▸ Tasks to perform
1. Pull out the part of the electric flux forum thread below that begins at "I would assume" and stops after "for a closed.", copying it word for word.
2. Continue the forum thread below about the electric flux through a bowl from a charged particle, picking up from the point where it stops.

▸ Supplied text
+ + + + + + +

Is the particle at the center of the bowl's opening (to place it at the center of curvature of the bowl)? If so, there is a symmetry that helps to make the problem easier.

What equations do you know to calculate the electric flux from a charged particle?
 
  • #3
berkeman said:
Welcome to PF.

Is the particle at the center of the bowl's opening (to place it at the center of curvature of the bowl)? If so, there is a symmetry that helps to make the problem easier.

What equations do you know to calculate the electric flux from a charged particle?
I would assume that the particle would be at the center suspended above, and as for equations theres: Φ=EA, Φ=EAcosΘ, for flat surfaces theres σ/2e0, E=λ/2πe0r, and I forgot the electric flux for a closed.
 
  • #4
flamebane said:
I don't really know how I'd find the surface area of inside the bowl.

+ + + + + + +

▸ Data extract
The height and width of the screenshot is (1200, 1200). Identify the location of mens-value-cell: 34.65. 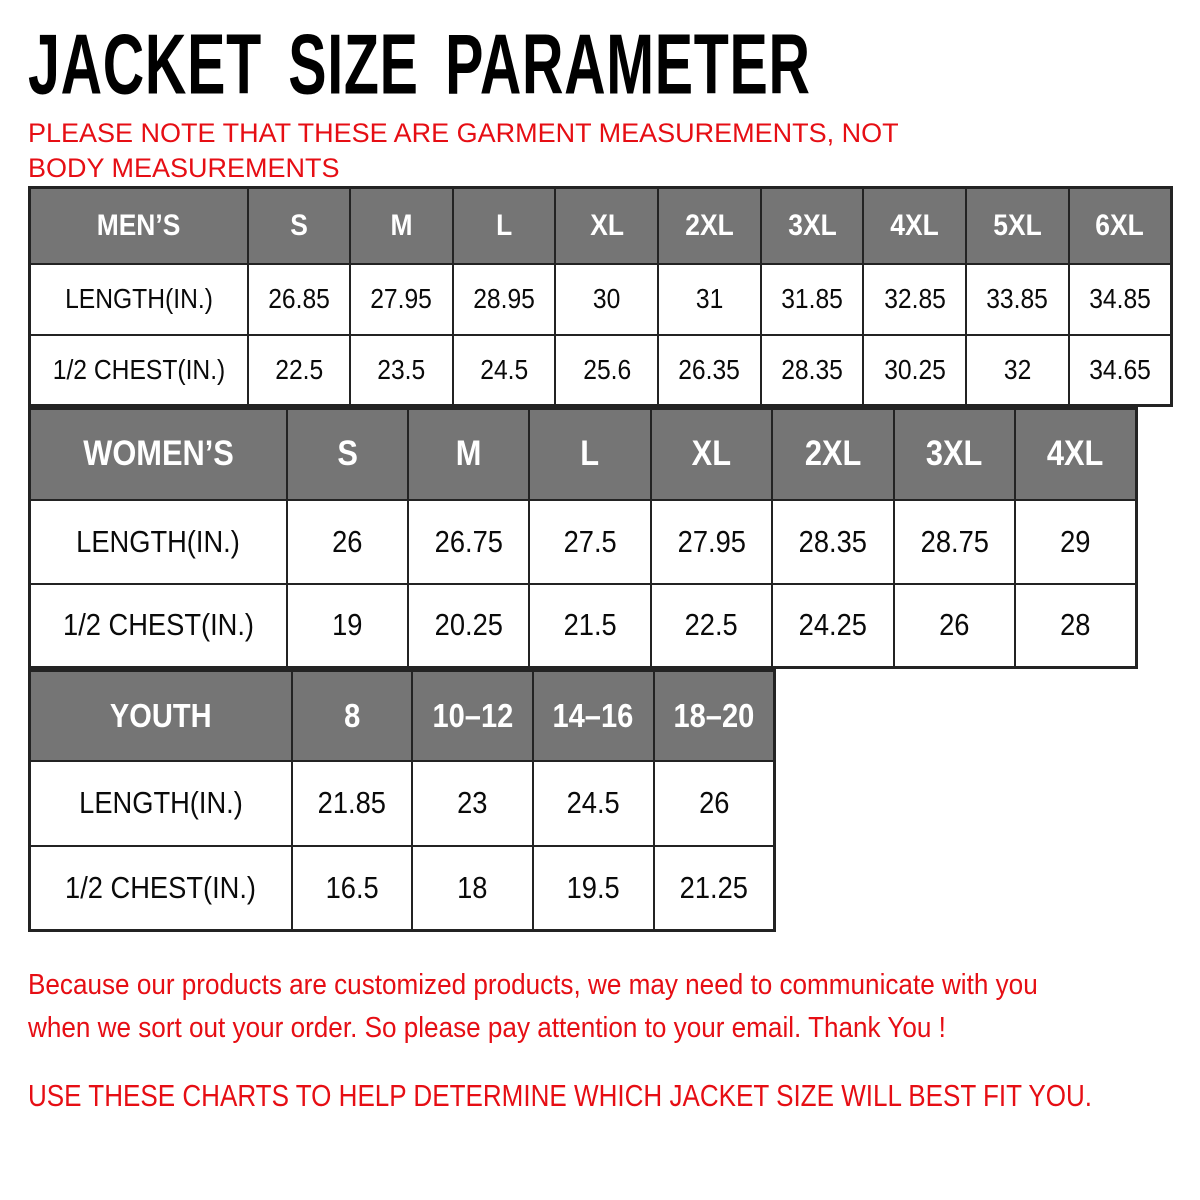
(1120, 370).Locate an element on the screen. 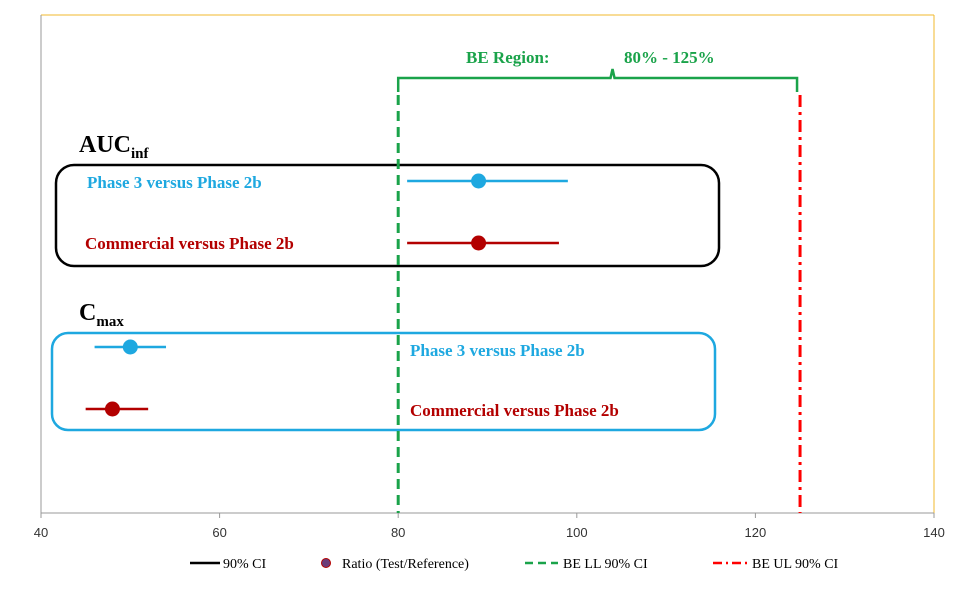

+ + + + + + +

▸ Answers per task
1.
I would assume that the particle would be at the center suspended above, and as for equations theres: Φ=EA, Φ=EAcosΘ, for flat surfaces theres σ/2e0, E=λ/2πe0r, and I forgot the electric flux for a closed.

2.
You don't know how to find the surface area of a hemisphere?
 
  • #5
flamebane said:
I forgot the electric flux for a closed.
Do a quick Google search on Gauss' Law and click on the Wikipedia link (it's the first hit on the search list for me). Do you see anything in that article that would help you to answer this question? :smile:
 
  • #6
berkeman said:
Do a quick Google search on Gauss' Law and click on the Wikipedia link (it's the first hit on the search list for me). Do you see anything in that article that would help you to answer this question? :smile:
Q/e0 right? Q would be net charge which would be 4.46*10^-9 and e0 is stated in the question?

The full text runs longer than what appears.